I haven’t seen that on a woman’s face in a long time.

Sofia tugs hard at my sweater sleeve, and I follow her down the quiet corridor.

The therapist meets us at the door of the group room, her voice practiced and soft. You can leave the room whenever you need to. You don’t have to speak.

I sit in the plastic chair beside Sofia. There are other women in the circle, their shoulders hunched in the same shape mineheld in Bucharest. I listen to the noise of their sentences. I keep my lips locked.

When the session ends, Sofia and I walk back down the brick hallway. Giada is waiting outside the examination door, her scrubs sterile. Today is vitals.

“Mila. The chair, please.”

I step inside the small room, Sofia keeping vigil in the open doorway.

“Cold tip on your arm,” Giada narrates, her voice landing before her hands do. “Then the cuff. Then I’m going to look at your eyes.”

She names every movement before she delivers it. My muscles stay loose. I don’t flinch from her hands.

“That’s it. Your vitals are good. I’ll see you next week.” She studies my face a beat longer than the chart requires, her dark eyes on my face, her mouth opening once before it closes again. Her pen stays flat on the clipboard, and she lets the silence sit between us before she signs the bottom of the page.

In the corridor, Cassia passes us with a folder tucked under one arm, gives me the same half-step pause she uses in the compound hallway, and keeps walking.

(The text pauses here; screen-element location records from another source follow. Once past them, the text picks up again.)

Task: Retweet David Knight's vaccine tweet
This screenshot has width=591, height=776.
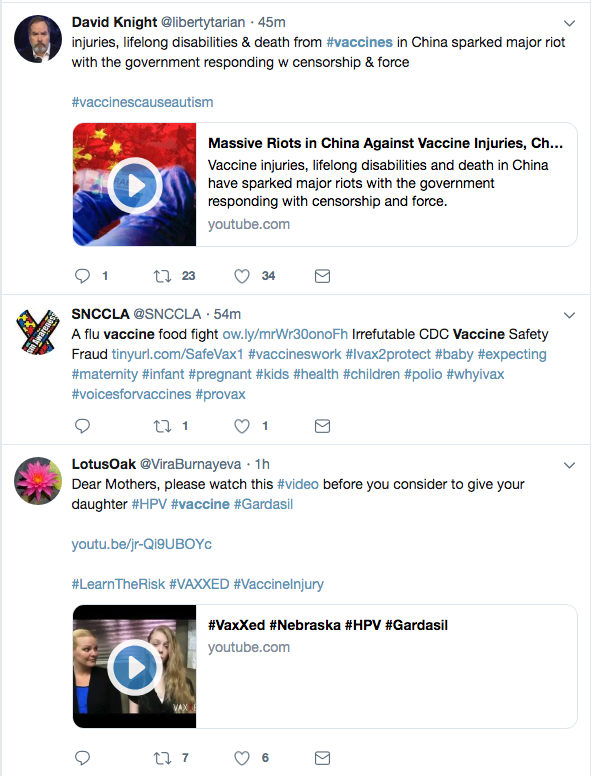Action: (162, 276)
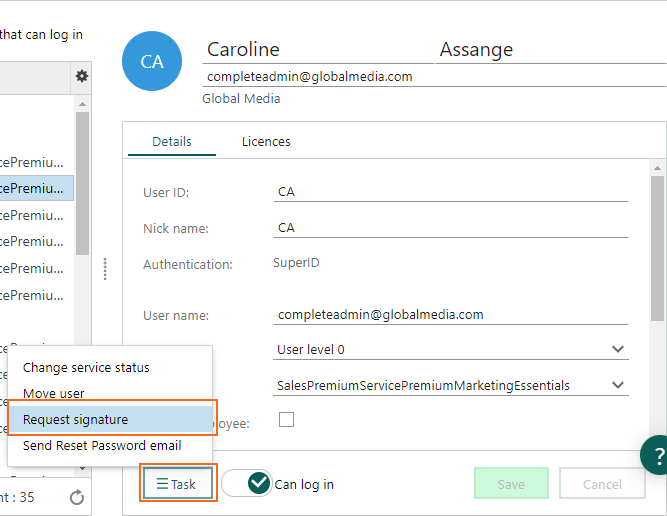Refresh the user list count
The width and height of the screenshot is (667, 516).
(x=77, y=497)
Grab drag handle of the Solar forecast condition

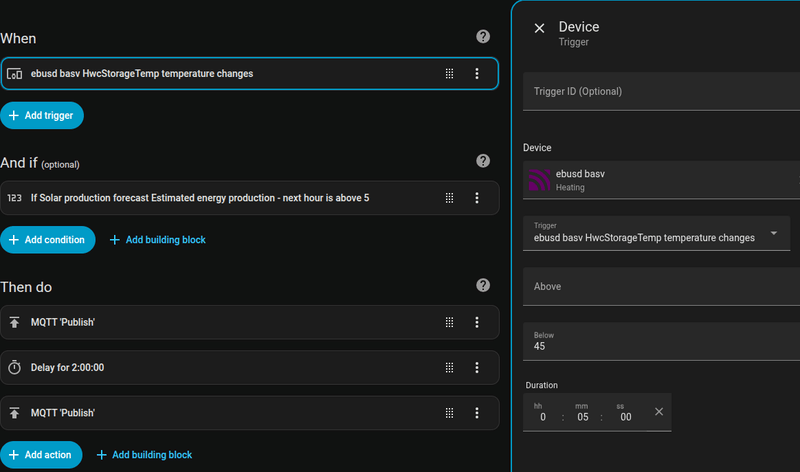pyautogui.click(x=450, y=198)
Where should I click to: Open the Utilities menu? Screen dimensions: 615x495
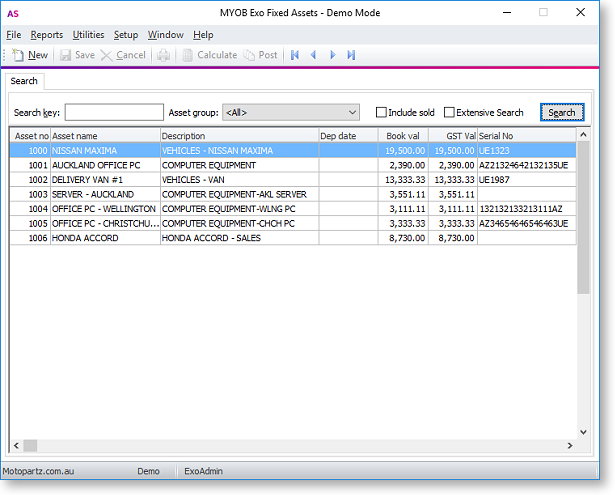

Through a half-open office door, I catch Izzy sitting at a laptop. Her coffee mug rises a fraction of an inch in a silent toast before her fingers go right back to the keys.

The music room sits on our left as we walk back toward the main lobby. On other days I walked straight past. Today, I let my neck turn the full way.

An old violin rests on a wooden stand in the corner. Russian-made, the dark wood worn smooth.

My father bought me one just like it when my hands were small.

That girl is gone. You don’t get her back.

Papa is dead. Mama and Yelena are in Moscow.

I keep my boots moving, Sofia matching my pace. I don’t look back at the stand, but the image is already burned behind my eyelids.

I know the wood is there.

The drive back to the compound is silent. The sun has slipped past its high point, casting long, dark shadows across Magazine Street.

Nico doesn’t ask for a report. Not me, not Sofia.

I let my eyes track the line of his hand on the gearshift, the hard line of his thigh, the dark skin at his throat where the linen opens.

He hasn’t looked at me once on the drive home.

That is worse than being looked at.

My thighs are pressed together and have been since Magazine Street. The ache from the hallway this morning never fully went away. It sat there through the session, the vitals check, the whole drive back, patient and low and getting louder the longer he doesn’t look at me.

He knows I’m watching him.

His hand on the gearshift is too deliberate. A vein at his temple moves once. He’s holding himself the same way he held himself at the dinner table — like he decided not to move and is paying for it.

Good, I think. And I don’t take it back.

The SUV stops at the front porch. I open the door and get out, my boots hitting the stone. I walk toward the entrance without looking back at the glass, but I pause for one long beat with my hand resting on the brass knob.